Tuesday, November 29, 2005
Jittery Squishing Fields
Anchored by a grayish or flesh-colored pink fields, painterly effects became an irreducible, essentialized subject. Guston applied the paint thickly in the abstract paintings - the brushstroke became subservient to non-objectivity in his hand, serving an end unto itself. It embodied coherence without overt meaning, a space defined by light rather than form, a favoring of color over image.
However it was generally considered that there was a crisis rather than a resolution in these paintings, not so much a fulfillment in this new way of painting, just a departure from the old way - an acknowledgement of the impossibility of the old way. He said in 1958 “I do not see why the loss of faith in the known image and symbol in our time should be celebrated as a freedom. It is a loss from which we suffer and this pathos motivates modern painting and poetry at its heart.”
Meanwhile, his critics saw a continuation of the expressive and political intentions of his earlier style even in his most formally abstract works. Frank O’Hara spoke of an “openly anxious ego-identification” with seemingly abstract clusters of paint. While Leo Steinberg likened Guston’s meshes of red and gray to bleeding tissue “a universe expanded from a surgeon’s cut.” For both critics there was a powerful sense of the body, as if the artist haunted the work in spite of his non-objective aims.

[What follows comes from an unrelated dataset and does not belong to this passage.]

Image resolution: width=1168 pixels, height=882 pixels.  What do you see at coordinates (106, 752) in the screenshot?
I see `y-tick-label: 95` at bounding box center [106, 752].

There was an obvious joy in Guston’s restraint, a dispersal of the artists’ self over the entire picture-making process. His paintings from this time became performances for him, each mark was carefully considered. He achieved an awareness of the material urgency of his medium - to achieve a continuous flow and consistency in handling, quickness of execution was of prime importance. There was a sense of urgent speech rather than the sense of a particular thing spoken.
(Robert Zaller's essay in Critical Inquiry, Autumn 1987 is a reference here - I don't know how to footnote on blogs!!)